Il s’appuie notamment sur le test d’évaluation scolaire international Pisa : « le taux de CO2 joue sur la réussite des élèves. C’est donc un facteur important de la réussite scolaire ».
80 % des écoles ne sont pas équipées de ventilation mécanique
Les capacités cognitives diminuent lorsque le dioxyde de carbone atteint 1 500 ppm (parties par million) dans l’air, avancent les spécialistes. Dans une salle de classe mal ventilée, l’air est saturé « au bout de 15 minutes ».
« Il faudrait un renouvellement d’air de 25 m³ par heure pour de bonnes conditions d’apprentissage », estime Dominique Robin. Mais le directeur d’Atmosud rappelle que « seules 20 % des écoles sont équipées de ventilation mécanique » en France.
Des capteurs Modul’Air made in Marseille
Il espère que la généralisation des capteurs de CO2 entrainera une prise de conscience des pouvoirs publics sur l’importance de la qualité de l’air dans l’acquisition des connaissances. Pour cela, Atmosud a développé des outils pédagogiques « que l’on va envoyer à toutes les écoles et communes de la région ».
L’organisme propose un accompagnement pour les établissements scolaires et les collectivités qui s’équipent de capteurs. « Autant sur l’aspect financier d’une telle démarche que sur l’expertise pour analyser et partager les données ». Mais aussi un accompagnement pédagogique pour les élèves et professeurs, via des ateliers et interventions en classe. « Pour faire sens, entraîner une culture et une dynamique de progrès sur la qualité de l’air ».

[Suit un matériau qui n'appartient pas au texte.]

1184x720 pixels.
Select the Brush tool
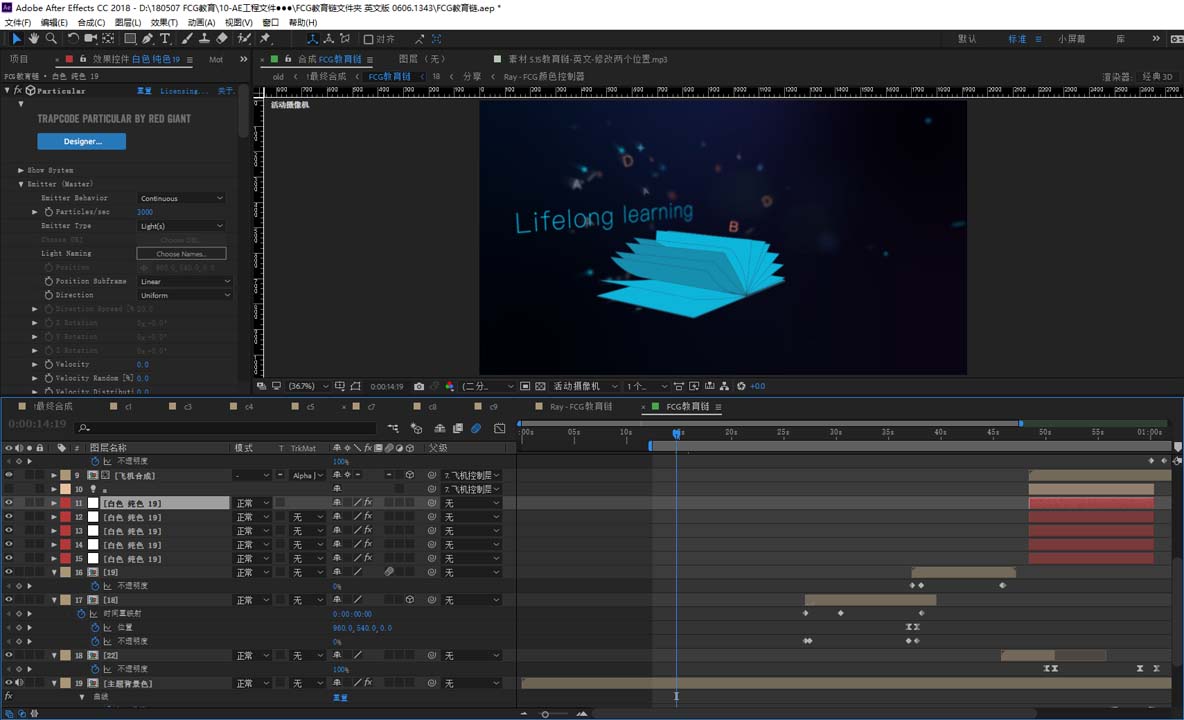187,39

Atmosud a également aidé au développement du projet citoyen de vigilance sur la pollution atmosphérique AirCarto. Nous vous parlions ici de ces géographes, scientifiques et militants environnementaux ayant développé leurs propres capteurs multi polluants faits maison. L’association s’est transformée en société pour produire ces boîtiers « Modul’Air » au QG des éco-acteurs à Marseille.

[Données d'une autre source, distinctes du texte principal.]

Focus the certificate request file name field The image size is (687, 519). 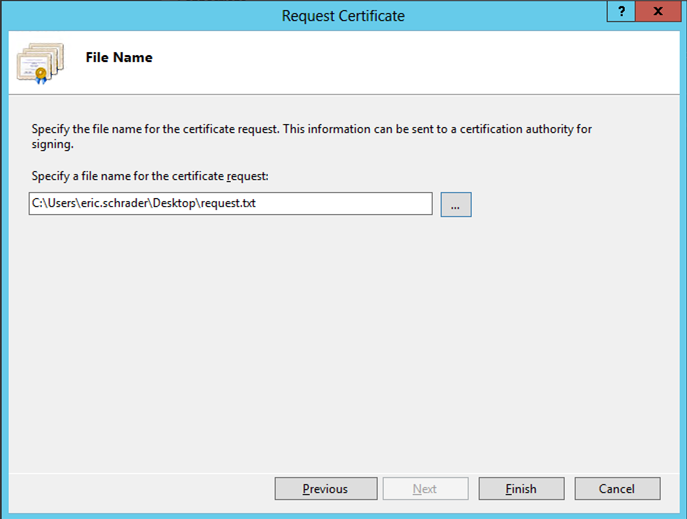(230, 204)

Avec l’entremise d’Atmosud, la mairie de Gemenos a commandé 30 de ces capteurs pour ses écoles, ainsi qu’un accompagnement pédagogique. Dominique Robin espère que d’autres collectivités suivront.
« Le Covid va passer, mais la question du CO2 va rester »
Face à la crise sanitaire, les capteurs de CO2 se multiplient dans les établissements scolaires. « Même si on n’a pas été associés au déploiement mené par la Ville de Marseille, c’est un prétexte intéressant pour nous. On peut s’appuyer dessus pour donner de la profondeur à la question de la qualité de l’air à l’école ».
L’adjoint municipal en charge de l’éducation, Pierre Huguet, assure en effet « qu’au-delà du Covid, une réflexion plus large est menée sur la qualité de l’air. On pourrait faire appel à Atmosud sur l’aspect pédagogique. Mais ça concerne aussi le bâti avec le plan de rénovation des écoles. Mon homologue sur la question, Pierre-Marie Ganozzi s’en est saisi ».
De quoi se projeter sur un avenir où les pouvoirs publics prennent en compte la qualité de l’air dans la réussite scolaire ? « Le Covid va passer, mais la question du CO2 va rester », conclut Dominique Robin.